By Steve Kemme
The Cincinnati Enquirer
HAMILTON - The cost of converting the former Mercy Hospital Hamilton into a social services and community resource center would be about $17 million - $5 million more than the cost of renovating it for corporate offices.
That cost estimate emerged from a study conducted by a team of representatives of Butler County, Hamilton, social service agencies and Mercy Health Partners, which owns the facility.
To be able to charge a highly competitive rental rate of $10 per square foot, the facility would need to be 92 percent occupied, said Ed Roeber, senior vice president and chief financial officer of Mercy Health Partners.
"It's going to be feasible only if you can get to that high level of occupancy immediately," he said.
Some members of the study team presented the results of its research to the county commissioners Monday.
Butler County United Way is exploring the possibility of buying the former hospital and converting it into a one-stop shop for social services and community resources. The hospital has been closed for two years.
The commissioners said they like the concept of having all social services under one roof, but aren't sure whether the project is financially feasible.
An occupancy rate of 92 percent would mean the project would need $5.8 million in grants and campaign funds, Roeber said. An occupancy rate of 61 percent would require $16 million in grants and campaign funds.
Commissioner Courtney Combs questioned whether it's realistic to expect a 92 percent occupancy rate.
"I think 61 percent is very feasible," he said.
The county and Hamilton could be asked to guarantee the financing.
"It comes down to the money," Commissioner Mike Fox said.
"Our financial picture isn't too bright right now," Commissioner Chuck Furmon said.
United Way, county and Hamilton officials and Mercy Health Partners will have to decide whether the project is worth the financial risk.
Maureen Noe, president and CEO of Butler County United Way, said there are some huge projects in the county that involved high-stakes risks, but wound up paying off. She cited the Michael A. Fox Highway as one example. "It needs to be a shared risk if we go forward," she said.
The United Way proposal would involve tearing down the hospital wing along Dayton Street and the adjoining office building. But the county morgue would be retained.
There are other possible proposals for the facility.
One prospective buyer would convert the old hospital into an apartment complex for the elderly, said Ken Page, a senior vice president for Mercy Health Partners. Hamilton officials also have discussed incorporating the site into riverfront development plans.
"We'll see that it's used in a way that's productive and positive for the community," Page said.
◆ ◆ ◆ ◆
* _Actions to take_:
1. Translate this sentence from the article on the former Mercy Hospital Hamilton into Spanish: "The county and Hamilton could be asked to guarantee the financing."
2. Reproduce word for word the portion of the article on the former Mercy Hospital Hamilton starting at "Commissioner Courtney Combs" and ending at "Mike Fox said.".

* _The data_:
◆ ◆ ◆ ◆
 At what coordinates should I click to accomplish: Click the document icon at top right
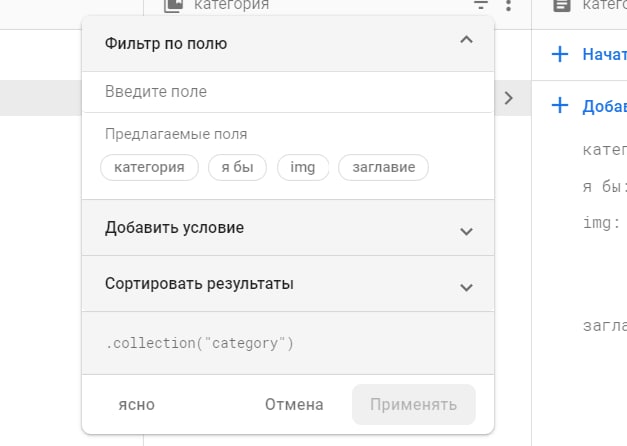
◆ ◆ ◆ ◆
* _Responses per task_:
1. Se podría pedir al condado y a Hamilton que garanticen el financiamiento.

2.
Commissioner Courtney Combs questioned whether it's realistic to expect a 92 percent occupancy rate.
"I think 61 percent is very feasible," he said.
The county and Hamilton could be asked to guarantee the financing.
"It comes down to the money," Commissioner Mike Fox said.